City and County of San Francisco, California v. Environmental Protection Agency
ELR Citation: 55 ELR 20028 No(s). 23-753 (U.S. Mar 4, 2025)
The U.S. Supreme Court held, 5-4, that the CWA does not authorize EPA to include "end-result" provisions in NPDES permits, in a lawsuit concerning the Agency's issuance of a renewal permit for the city of San Francisco that added two such requirements. The city petitioned for review, arguing the requirements, which prohibited one of its treatment facilities from making any discharge that contributed to a violation of any applicable water quality standard for receiving waters and provided that the city could not perform any treatment or make any discharge that created pollution, contamination, or nuisance as defined in the California Water Code, exceeded EPA's statutory authority.

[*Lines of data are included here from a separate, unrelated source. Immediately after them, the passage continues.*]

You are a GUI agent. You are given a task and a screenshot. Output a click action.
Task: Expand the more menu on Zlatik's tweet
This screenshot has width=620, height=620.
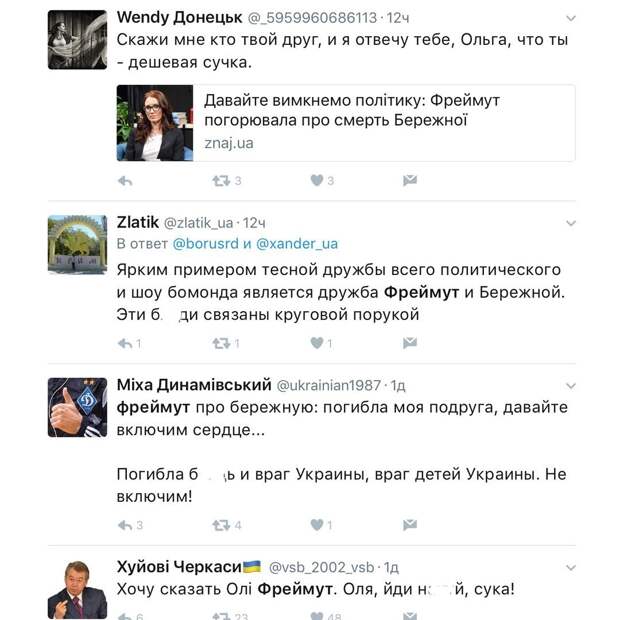570,223
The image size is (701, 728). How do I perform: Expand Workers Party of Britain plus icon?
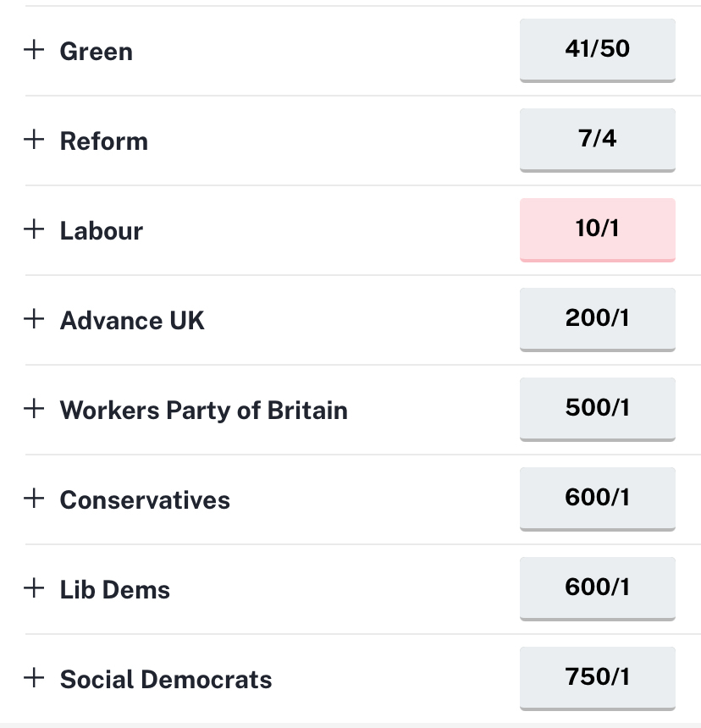click(34, 408)
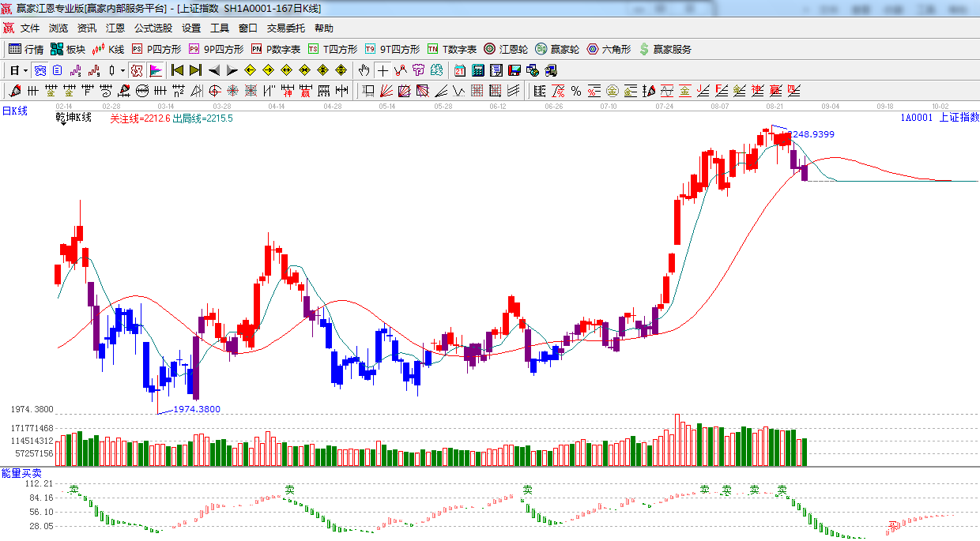
Task: Select the hand pan tool
Action: point(364,70)
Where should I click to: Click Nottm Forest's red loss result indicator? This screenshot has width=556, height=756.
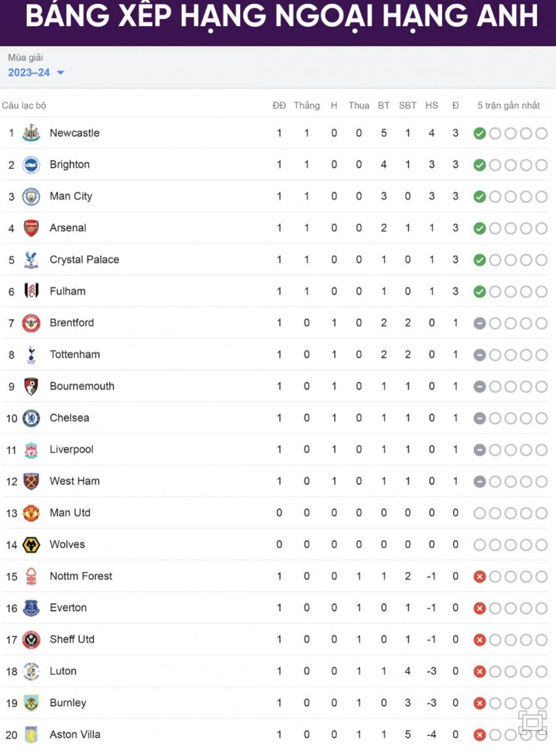(480, 577)
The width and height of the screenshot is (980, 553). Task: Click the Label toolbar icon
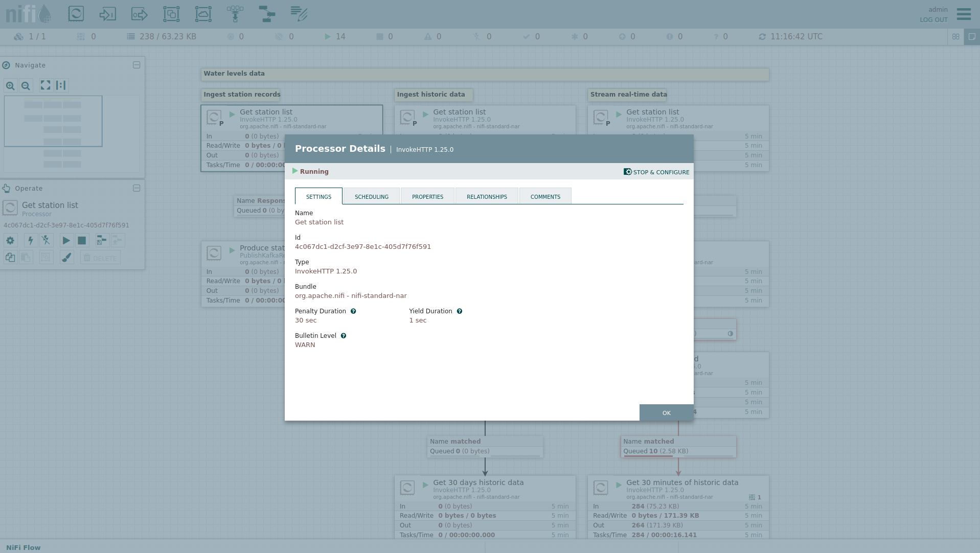click(x=299, y=14)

The Ninth Circuit denied the petition, holding that CWA §1311(b)(1)(C) authorized EPA to impose "limitations ensuring applicable water quality standards are satisfied in a receiving body of water." The Supreme Court held that the text, structure, and purpose of §1311(b)(1)(C) did not authorize permit requirements conditioning compliance on receiving water quality, and that resorting to such requirements was not necessary to protect water quality. It reversed the Ninth Circuit's denial and remanded for further proceedings. Alito, J., delivered the opinion of the Court, in which Roberts, C.J., and Thomas and Kavanaugh, JJ., joined, in which Gorsuch, J., joined as to all but Part II, and in which Sotomayor, Kagan, Barrett, and Jackson, JJ., joined as to Part II. Barrett, J., filed an opinion dissenting in part, in which Sotomayor, Kagan, and Jackson, JJ., joined.